En ce jour de la Toussaint, quelle réglementation pour extraire le sable et quel impact sur l'environnement ?

Extraction de sable blanc dans un coin secret du lagon de Taha’a.
À chaque Toussaint, les familles en profitent pour nettoyer les tombes de leurs défunts et souvent en décorant avec du sable blanc. La plupart vient de Taha’a. La réglementation pour l’extraire est stricte, mais cela n’empêche pas les extractions sauvages. Au risque d’impacter l’environnement marin.

C’est presque une tradition : dans les cimetières, il recouvre les tombes, symbole de propreté et de pureté. "Comme nos aînés ont toujours fait... Mettre du sable. On discute et on passe un peu plus de temps avec eux" confie un sexagénaire en plein nettoyage de sépulture.

Pour remonter la piste du sable blanc, il faut partir à 280 km de Tahiti : à Taha’a. Dans un endroit du lagon qu’ils veulent garder confidentiel, les forçats du sable travaillent depuis 6 heures du matin. À moitié en apnée, ils sautent sur leurs pelles pour extraire à la force des bras le précieux matériaux.

Arthur Neuffer, le capitaine de la barge, exerce ce métier depuis 20 ans, presque tous les jours de l’année.

Interdit sans dérogation

L’extraction de sable est interdite en Polynésie, sauf dérogation. Il faut une autorisation administrative pour en extraire, accordée pour un volume déterminé, contrôlé par des agents assermentés ou des drones.

À Taha’a et Raiatea, trois entreprises sont autorisées à extraire du sable blanc. Il servira comme matériaux de construction, pour réensabler certaines plages ou encore pour des aménagements sportifs ou paysagers.

Pour cette Toussaint, Moeani Amaru expédie 100m3 de sable blanc du lagon sur Tahiti.

Depuis l'année dernière on a eu des commandes. Cette année, cinq clients de Tahiti m'ont demandé de fournir en big bags.

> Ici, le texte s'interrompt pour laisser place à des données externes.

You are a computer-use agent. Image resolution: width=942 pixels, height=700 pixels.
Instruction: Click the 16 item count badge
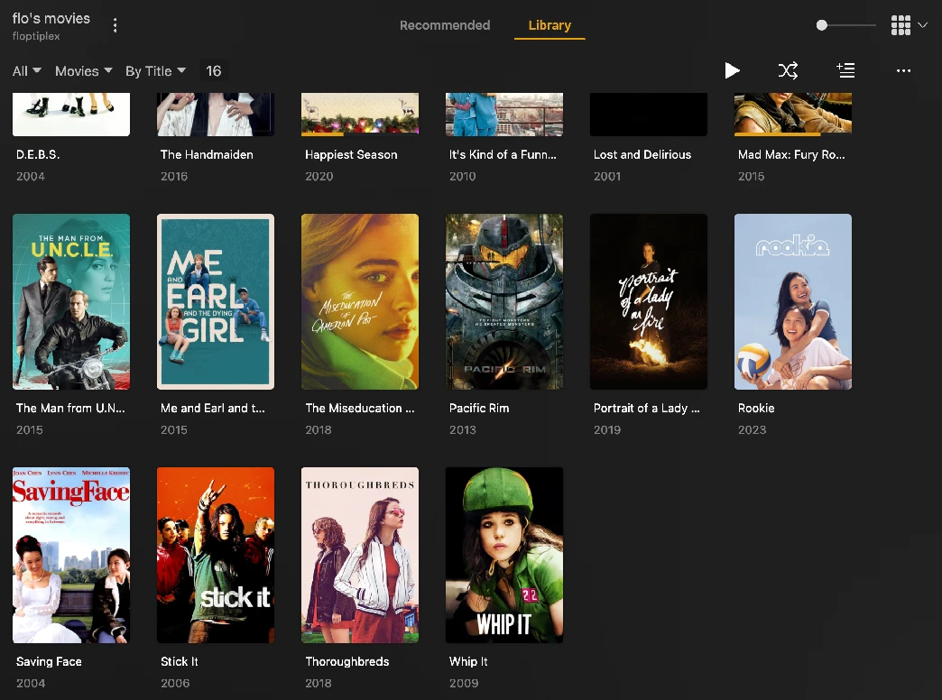(x=213, y=70)
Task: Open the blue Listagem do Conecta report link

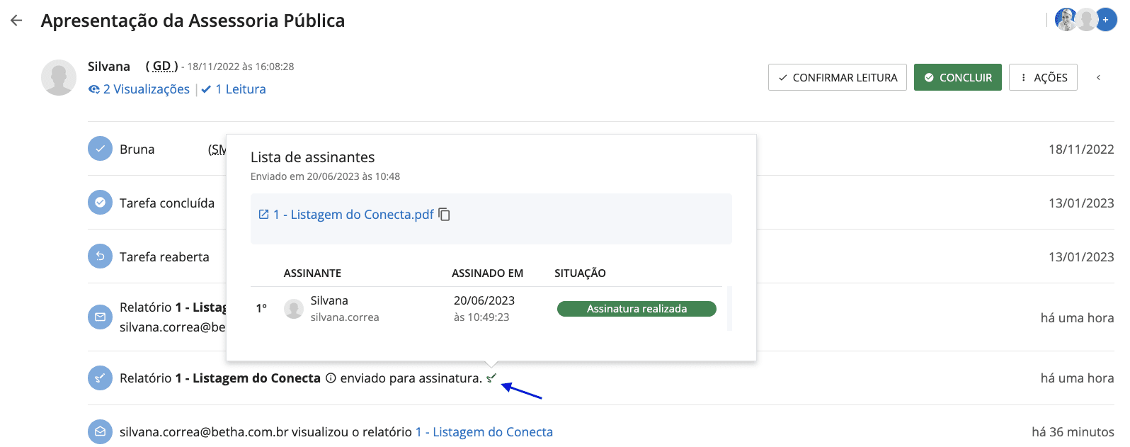Action: click(x=484, y=432)
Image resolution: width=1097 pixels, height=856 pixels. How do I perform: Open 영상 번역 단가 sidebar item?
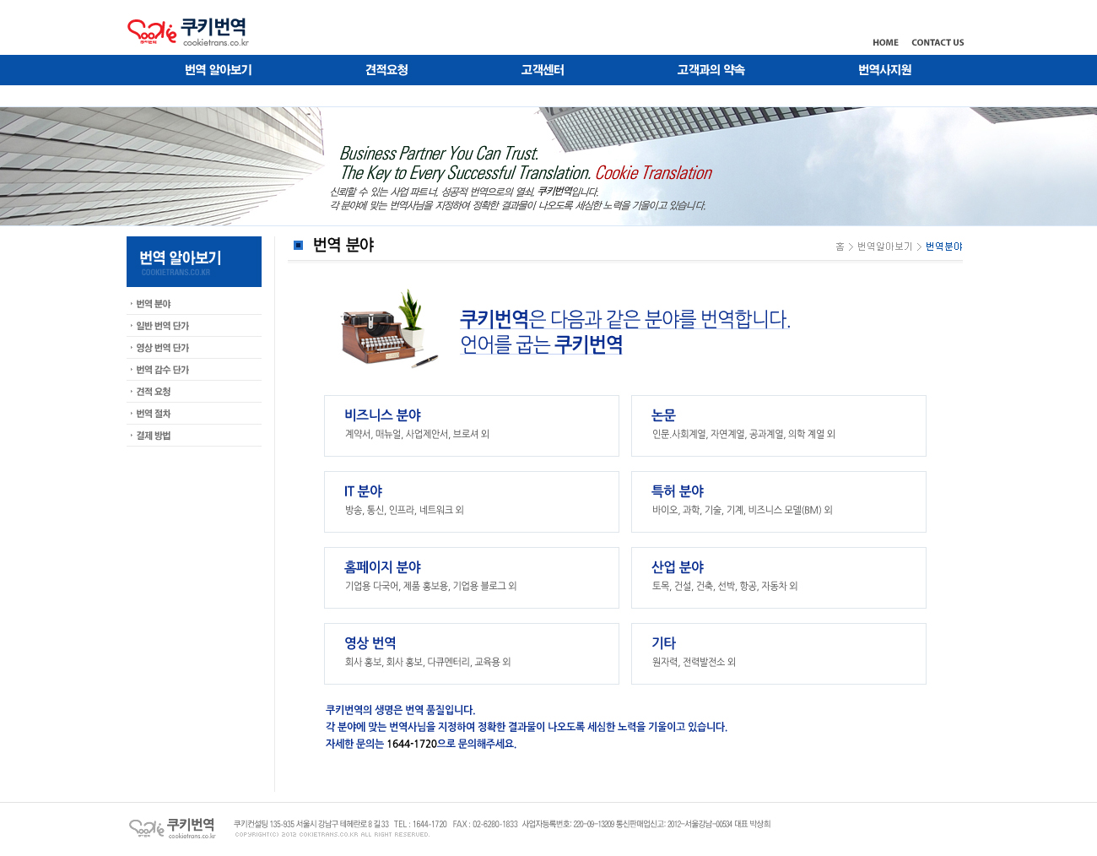(x=163, y=348)
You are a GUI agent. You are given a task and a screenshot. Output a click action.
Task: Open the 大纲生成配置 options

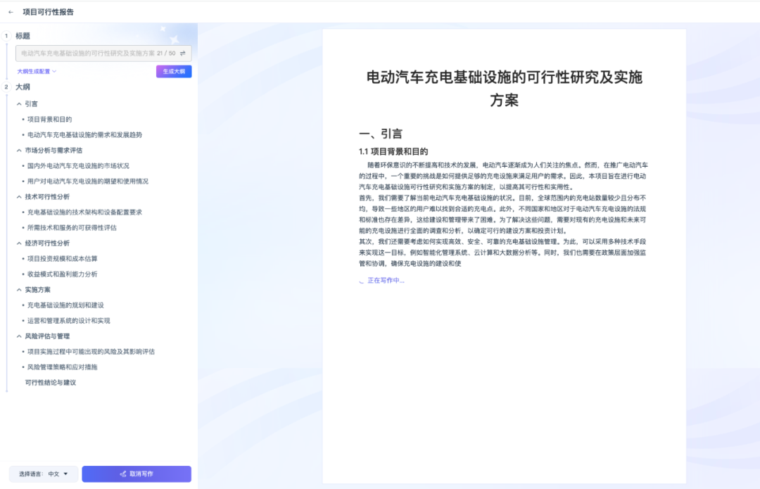(34, 72)
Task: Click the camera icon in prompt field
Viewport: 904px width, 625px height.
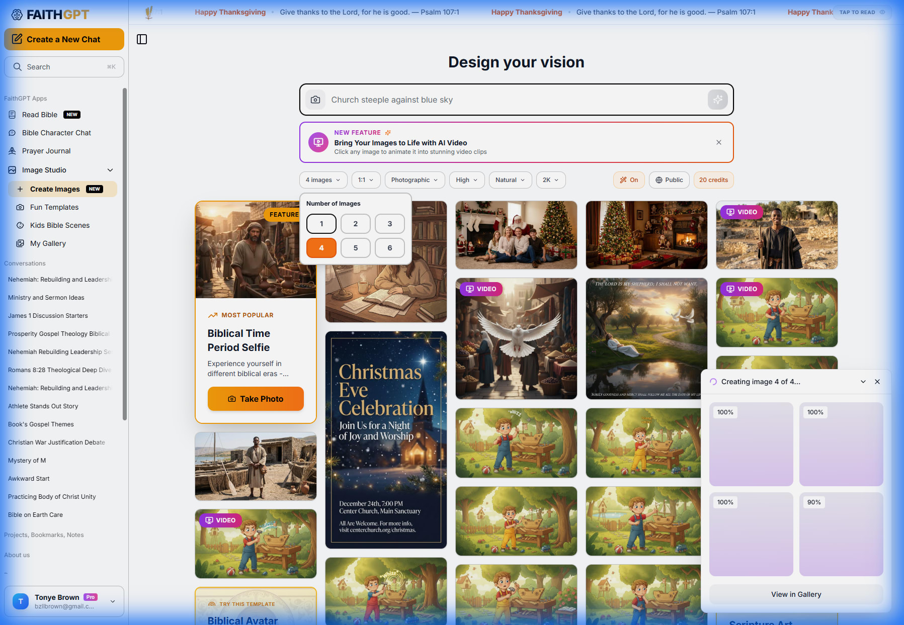Action: coord(315,100)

Moeani Amaru – cheffe d’entreprise

L’extraction de sable est régie par le Code des mines. Qu’il soit de rivière ou de lagon, la loi est la même. Pourtant, chaque année, une dizaine d’entreprises peu scrupuleuses sont jugées pour des extractions sauvages, comme à Moorea ou Bora Bora. La dernière a été condamnée à payer 14 millions de francs pacifiques. "Un curage réalisé en dehors des règles de l'art peut avoir des conséquences très graves sur le milieu. Une rivière peut changer de lit, une plage peut disparaître. Donc il faut faire extrêmement attention à ce que l'on fait. La nature est complexe, il faut la respecter. Et c'est pour cela que nous faisons des prescriptions que les entreprises doivent suivre à la lettre" précise Jean-Alain Di Jorio, chef du GEGDP (Groupement étude et gestion du Domaine Public).

Un curage réalisé en dehors des règles de l'art peut avoir des conséquences très graves sur le milieu. Une rivière peut changer de lit, une plage peut disparaître.

Jean-Alain Di Jorio, chef du GEGDP

2500 m3 extraits chaque année

Chaque année, la direction de l’équipement autorise l’extraction de 2 500 m3 de sable blanc. Le ministère de l’environnement ne nous a pas permis d’interviewer la DIREN qui donne son avis pour chaque demande d’extraction. Impossible de savoir combien d’avis défavorables ont été rendus. Mais dans un mail, celle-ci précise : « De manière générale, la DIREN n’encourage pas ce genre de pratique car même lorsqu’elle est réalisée manuellement, l’extraction de sable récurrente a un impact direct sur le paysage et les habitats des espèces marines. De même, il est difficile d’évaluer la capacité du milieu à se recharger naturellement en sable. »

Vendu autour de 1 000 francs pacifiques le sac en bord de route, cette année encore, le sable blanc de Taha’a servira à embellir les tombes.

En attendant, le Pays dit travailler sur une réglementation plus protectrice des littoraux fragiles et des zones humides, voire sur la mise en place d’une police spéciale.